What the task requires:
Rewrite the part of the material that starts with the line containing "Viewport: 989px width, 925px" and ends with the line containing "will pyautogui.click(x=1117, y=366)." as a Markdown table with the columns Row and Line. Number the rows in order, put each line's text in the Line column, and skip any blank lines.

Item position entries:
---

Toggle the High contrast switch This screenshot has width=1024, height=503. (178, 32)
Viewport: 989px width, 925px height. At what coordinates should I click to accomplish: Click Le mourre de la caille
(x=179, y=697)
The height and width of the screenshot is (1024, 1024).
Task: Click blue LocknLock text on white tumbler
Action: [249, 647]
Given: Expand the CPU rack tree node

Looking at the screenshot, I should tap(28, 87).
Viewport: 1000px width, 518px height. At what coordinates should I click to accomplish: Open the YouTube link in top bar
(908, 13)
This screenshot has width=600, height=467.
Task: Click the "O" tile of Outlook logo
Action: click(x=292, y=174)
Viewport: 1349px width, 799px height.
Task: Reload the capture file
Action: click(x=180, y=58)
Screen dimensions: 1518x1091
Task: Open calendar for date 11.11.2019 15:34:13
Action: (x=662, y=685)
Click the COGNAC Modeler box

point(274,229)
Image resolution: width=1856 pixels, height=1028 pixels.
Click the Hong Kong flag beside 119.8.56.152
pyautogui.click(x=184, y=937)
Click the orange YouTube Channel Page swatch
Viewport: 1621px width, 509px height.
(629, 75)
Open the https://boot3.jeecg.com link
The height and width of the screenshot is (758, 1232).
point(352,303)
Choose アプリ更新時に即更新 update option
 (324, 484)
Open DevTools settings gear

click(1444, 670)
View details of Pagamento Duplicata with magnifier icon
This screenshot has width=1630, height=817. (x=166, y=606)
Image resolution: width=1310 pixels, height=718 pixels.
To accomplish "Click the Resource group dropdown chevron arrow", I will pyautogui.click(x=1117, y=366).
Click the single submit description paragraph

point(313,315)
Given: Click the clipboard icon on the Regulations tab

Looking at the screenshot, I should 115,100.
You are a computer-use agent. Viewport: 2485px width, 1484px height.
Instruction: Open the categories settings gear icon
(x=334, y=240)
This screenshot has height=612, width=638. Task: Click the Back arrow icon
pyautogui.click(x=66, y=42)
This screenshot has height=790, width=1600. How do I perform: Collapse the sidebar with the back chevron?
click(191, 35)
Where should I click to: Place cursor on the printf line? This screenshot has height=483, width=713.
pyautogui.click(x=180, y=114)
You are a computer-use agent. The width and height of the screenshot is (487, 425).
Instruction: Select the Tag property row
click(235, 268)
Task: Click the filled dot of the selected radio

---

Problem solution:
| Row | Line |
|---|---|
| 1 | Viewport: 989px width, 925px height. At what coordinates should I click to accomplish: Click Le mourre de la caille |
| 2 | (x=179, y=697) |
| 3 | The height and width of the screenshot is (1024, 1024). |
| 4 | Task: Click blue LocknLock text on white tumbler |
| 5 | Action: [249, 647] |
| 6 | Given: Expand the CPU rack tree node |
| 7 | Looking at the screenshot, I should tap(28, 87). |
| 8 | Viewport: 1000px width, 518px height. At what coordinates should I click to accomplish: Open the YouTube link in top bar |
| 9 | (908, 13) |
| 10 | This screenshot has width=600, height=467. |
| 11 | Task: Click the "O" tile of Outlook logo |
| 12 | Action: click(x=292, y=174) |
| 13 | Viewport: 1349px width, 799px height. |
| 14 | Task: Reload the capture file |
| 15 | Action: click(x=180, y=58) |
| 16 | Screen dimensions: 1518x1091 |
| 17 | Task: Open calendar for date 11.11.2019 15:34:13 |
| 18 | Action: (x=662, y=685) |
| 19 | Click the COGNAC Modeler box |
| 20 | point(274,229) |
| 21 | Image resolution: width=1856 pixels, height=1028 pixels. |
| 22 | Click the Hong Kong flag beside 119.8.56.152 |
| 23 | pyautogui.click(x=184, y=937) |
| 24 | Click the orange YouTube Channel Page swatch |
| 25 | Viewport: 1621px width, 509px height. |
| 26 | (629, 75) |
| 27 | Open the https://boot3.jeecg.com link |
| 28 | The height and width of the screenshot is (758, 1232). |
| 29 | point(352,303) |
| 30 | Choose アプリ更新時に即更新 update option |
| 31 |  (324, 484) |
| 32 | Open DevTools settings gear |
| 33 | click(1444, 670) |
| 34 | View details of Pagamento Duplicata with magnifier icon |
| 35 | This screenshot has width=1630, height=817. (x=166, y=606) |
| 36 | Image resolution: width=1310 pixels, height=718 pixels. |
| 37 | To accomplish "Click the Resource group dropdown chevron arrow", I will pyautogui.click(x=1117, y=366). |